RECORDS FOR THIS EXERCISE

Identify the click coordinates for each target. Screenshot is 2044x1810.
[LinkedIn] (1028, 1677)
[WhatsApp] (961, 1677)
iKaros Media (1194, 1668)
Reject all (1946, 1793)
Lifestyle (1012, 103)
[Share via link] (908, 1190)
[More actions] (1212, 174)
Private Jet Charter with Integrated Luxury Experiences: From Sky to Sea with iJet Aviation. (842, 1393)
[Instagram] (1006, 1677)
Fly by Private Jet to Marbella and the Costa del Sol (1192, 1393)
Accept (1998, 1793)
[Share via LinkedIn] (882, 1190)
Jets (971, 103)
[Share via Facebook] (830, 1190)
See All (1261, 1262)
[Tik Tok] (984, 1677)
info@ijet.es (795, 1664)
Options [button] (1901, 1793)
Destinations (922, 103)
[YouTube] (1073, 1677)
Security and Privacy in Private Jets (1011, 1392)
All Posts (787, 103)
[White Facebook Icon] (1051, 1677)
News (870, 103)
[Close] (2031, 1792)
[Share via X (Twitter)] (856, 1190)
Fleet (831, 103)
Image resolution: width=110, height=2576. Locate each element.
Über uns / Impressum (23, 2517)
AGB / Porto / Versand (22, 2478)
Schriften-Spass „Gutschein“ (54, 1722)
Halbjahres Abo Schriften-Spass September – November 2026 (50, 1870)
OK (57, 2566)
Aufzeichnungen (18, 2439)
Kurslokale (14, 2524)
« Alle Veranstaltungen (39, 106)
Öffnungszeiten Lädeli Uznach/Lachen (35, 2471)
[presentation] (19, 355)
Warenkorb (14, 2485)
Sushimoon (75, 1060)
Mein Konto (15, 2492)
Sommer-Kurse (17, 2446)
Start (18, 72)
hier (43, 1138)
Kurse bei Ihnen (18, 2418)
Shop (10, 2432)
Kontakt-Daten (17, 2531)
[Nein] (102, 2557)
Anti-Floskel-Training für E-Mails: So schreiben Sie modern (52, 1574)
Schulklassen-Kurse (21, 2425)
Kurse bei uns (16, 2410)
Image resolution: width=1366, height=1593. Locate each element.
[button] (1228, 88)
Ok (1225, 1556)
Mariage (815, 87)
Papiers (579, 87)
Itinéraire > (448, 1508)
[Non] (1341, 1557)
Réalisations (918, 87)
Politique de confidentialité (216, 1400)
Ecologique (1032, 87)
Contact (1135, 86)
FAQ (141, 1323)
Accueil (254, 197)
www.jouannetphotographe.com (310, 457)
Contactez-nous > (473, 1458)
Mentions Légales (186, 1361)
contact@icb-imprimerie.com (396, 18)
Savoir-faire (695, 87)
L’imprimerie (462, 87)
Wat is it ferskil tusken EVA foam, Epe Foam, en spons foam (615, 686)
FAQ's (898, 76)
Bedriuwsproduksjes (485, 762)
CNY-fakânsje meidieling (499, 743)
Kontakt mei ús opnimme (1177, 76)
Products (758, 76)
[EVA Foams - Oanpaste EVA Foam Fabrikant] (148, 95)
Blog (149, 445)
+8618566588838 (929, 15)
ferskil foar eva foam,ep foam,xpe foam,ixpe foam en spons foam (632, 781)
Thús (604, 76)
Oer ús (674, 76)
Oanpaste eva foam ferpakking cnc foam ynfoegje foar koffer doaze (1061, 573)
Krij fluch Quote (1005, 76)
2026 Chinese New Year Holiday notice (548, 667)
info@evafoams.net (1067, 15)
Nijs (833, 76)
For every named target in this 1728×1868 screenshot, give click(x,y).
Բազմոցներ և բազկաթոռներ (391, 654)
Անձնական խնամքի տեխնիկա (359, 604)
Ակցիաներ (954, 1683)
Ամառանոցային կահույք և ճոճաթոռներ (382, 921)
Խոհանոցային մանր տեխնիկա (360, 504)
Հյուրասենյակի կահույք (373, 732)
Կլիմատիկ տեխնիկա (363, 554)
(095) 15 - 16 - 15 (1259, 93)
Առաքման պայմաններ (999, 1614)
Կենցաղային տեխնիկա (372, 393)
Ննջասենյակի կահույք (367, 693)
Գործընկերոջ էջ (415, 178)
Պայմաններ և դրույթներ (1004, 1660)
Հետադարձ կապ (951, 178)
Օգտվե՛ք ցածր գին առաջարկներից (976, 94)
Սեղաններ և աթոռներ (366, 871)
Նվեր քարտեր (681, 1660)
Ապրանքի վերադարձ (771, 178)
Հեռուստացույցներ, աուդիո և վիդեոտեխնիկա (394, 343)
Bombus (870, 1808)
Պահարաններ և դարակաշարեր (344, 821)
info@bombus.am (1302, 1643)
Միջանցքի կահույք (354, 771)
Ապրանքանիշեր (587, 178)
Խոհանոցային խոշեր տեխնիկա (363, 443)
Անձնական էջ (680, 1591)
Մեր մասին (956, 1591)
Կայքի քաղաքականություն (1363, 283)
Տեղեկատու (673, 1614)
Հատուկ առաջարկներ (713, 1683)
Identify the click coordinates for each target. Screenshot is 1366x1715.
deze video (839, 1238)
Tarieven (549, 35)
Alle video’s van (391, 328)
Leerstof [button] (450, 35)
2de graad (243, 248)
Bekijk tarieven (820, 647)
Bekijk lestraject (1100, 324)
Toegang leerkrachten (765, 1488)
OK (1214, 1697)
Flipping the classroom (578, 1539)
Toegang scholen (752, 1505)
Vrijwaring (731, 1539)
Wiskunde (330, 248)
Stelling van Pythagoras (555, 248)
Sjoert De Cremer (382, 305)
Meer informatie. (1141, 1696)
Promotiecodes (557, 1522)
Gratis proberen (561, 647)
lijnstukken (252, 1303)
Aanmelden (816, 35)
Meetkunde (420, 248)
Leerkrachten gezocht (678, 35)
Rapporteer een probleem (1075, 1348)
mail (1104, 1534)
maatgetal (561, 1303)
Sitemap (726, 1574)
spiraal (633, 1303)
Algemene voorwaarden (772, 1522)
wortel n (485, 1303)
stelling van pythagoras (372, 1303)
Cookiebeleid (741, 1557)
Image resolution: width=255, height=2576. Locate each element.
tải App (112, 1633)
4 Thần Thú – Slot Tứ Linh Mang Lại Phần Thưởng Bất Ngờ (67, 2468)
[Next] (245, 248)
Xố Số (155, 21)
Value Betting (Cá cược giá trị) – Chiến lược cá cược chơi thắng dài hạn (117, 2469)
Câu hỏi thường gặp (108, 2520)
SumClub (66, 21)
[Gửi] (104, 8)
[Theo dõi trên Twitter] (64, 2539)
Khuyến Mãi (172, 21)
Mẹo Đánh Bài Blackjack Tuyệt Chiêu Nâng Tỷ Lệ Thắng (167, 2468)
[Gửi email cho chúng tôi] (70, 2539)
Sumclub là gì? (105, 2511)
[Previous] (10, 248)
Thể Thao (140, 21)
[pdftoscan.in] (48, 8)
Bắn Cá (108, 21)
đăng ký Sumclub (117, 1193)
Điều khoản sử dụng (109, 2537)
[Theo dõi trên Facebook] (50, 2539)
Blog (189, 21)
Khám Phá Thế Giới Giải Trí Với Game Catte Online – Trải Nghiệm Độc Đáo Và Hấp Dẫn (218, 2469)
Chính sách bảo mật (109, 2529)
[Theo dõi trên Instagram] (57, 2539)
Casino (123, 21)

WHAT YOU ARE ASKED TO DO
Go through the entries above and report each line with the string "Kontakt" in it.

REPLY
Kontakt-Daten (17, 2531)
Kontakt mei ús opnimme (1177, 76)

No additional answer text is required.